La propriété Rothschild est devenue à présent le Parc Rothschild, ouvert au public. Quelques rues plus loin, la "rue Salomon Reinach" indique la rue où Reinach, membre d'une famille de lettrés, ouvrait sa grande bibliothèque personnelle à des intellectuels tels que Thomas Mann.
le Parc Rothschild - © M. Petringa |
© M. Petringa |
Le résident juif le plus remarquable de Boulogne est certainement le banquier et philanthrope Albert Kahn. Après une carrière lucrative dans la finance, Kahn emploiera ses dernières années à mettre en œuvre la philosophie utopiste d'un monde harmonieux, et à faire tout ce qu'il peut pour le faire advenir.
Arrivé à Paris en 1879 de son Alsace natale, Kahn connaît la réussite dans le monde de la banque. En 1895, âgé de 35 ans, Kahn est considéré comme l'un des financiers les plus importants d'Europe. A ses heures de loisirs il s'intéresse beaucoup à la musique et aux arts, et se lie d'amitié avec le sculpteur Auguste Rodin, le philosophe Henri Bergson, et beaucoup d'autres artistes et intellectuels.
A l'approche du 20ème siècle, Kahn estime qu'il est essential d'encourager une plus grande compréhension mutuelle des différentes cultures du monde. En 1898 il crée les "bourses Autour du Monde", destinées à de jeunes agrégés. Il encourage ses protégés à rejeter les lieux communs et les préjugés, et à connaître par eux-mêmes l'évolution constante des divers pays étrangers. Les jeunes intellectuels voyagent, écrivent, photographient, filment. Lorsqu'ils reviennent en France, ils évoquent leurs voyages dans la demeure d'Albert Kahn à Boulogne. En 1906 celui-ci fonde le "Cercle Autour du Monde", le club toujours plus fréquenté de personnes qui viennent à Boulogne pour échanger des idées sur les civilisations du monde
Mais le projet qui tient le plus au cœur d'Albert Kahn est son jardin. En accord avec sa philosophie d'un monde en harmonie, il transforme sa propriété de Boulogne en une mosaïque de jardins du monde, où l'on trouve un verger, une prairie, une forêt de pins, un jardin japonais complet avec son pavillon de thé, un jardin anglais, un jardin français typique avec sa roseraie. Une serre est édifiée pour abriter les plantes tropicale. Le dimanche, Kahn invite des hôtes de marque à visiter son "monde en miniature".

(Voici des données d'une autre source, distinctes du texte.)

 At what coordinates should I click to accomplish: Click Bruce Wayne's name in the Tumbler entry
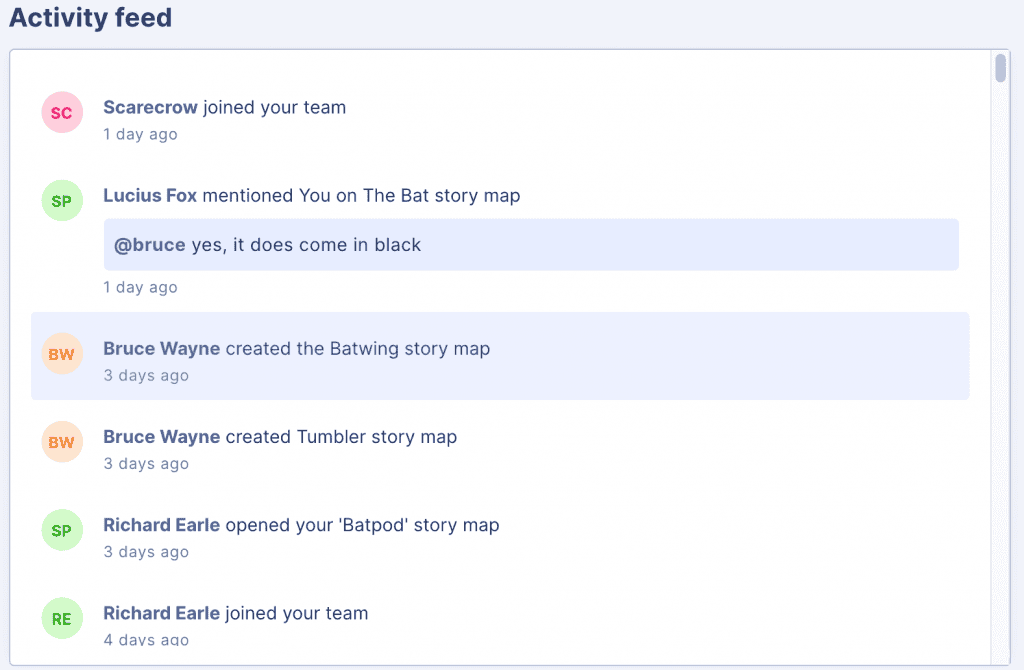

Aujourd'hui, le Jardin et le Musée Albert Kahn sont des lieux de visite appréciés par les Parisiens et les touristes. Ses "Archives de la planète" ont été intégrées dans un système audio-visuel moderne, ce qui les rendra facilement accessibles aux générations futures.
Comme l'architecte Pontremoli, le bienfaiteur Edmond de Rothschild, l'intellectuel Salomon Reinach et d'autres nombreux résidents de Boulogne, la vie et l'œuvre d'Albert Kahn ont apporté une contribution durable et appréciée à la scène culturelle de Paris.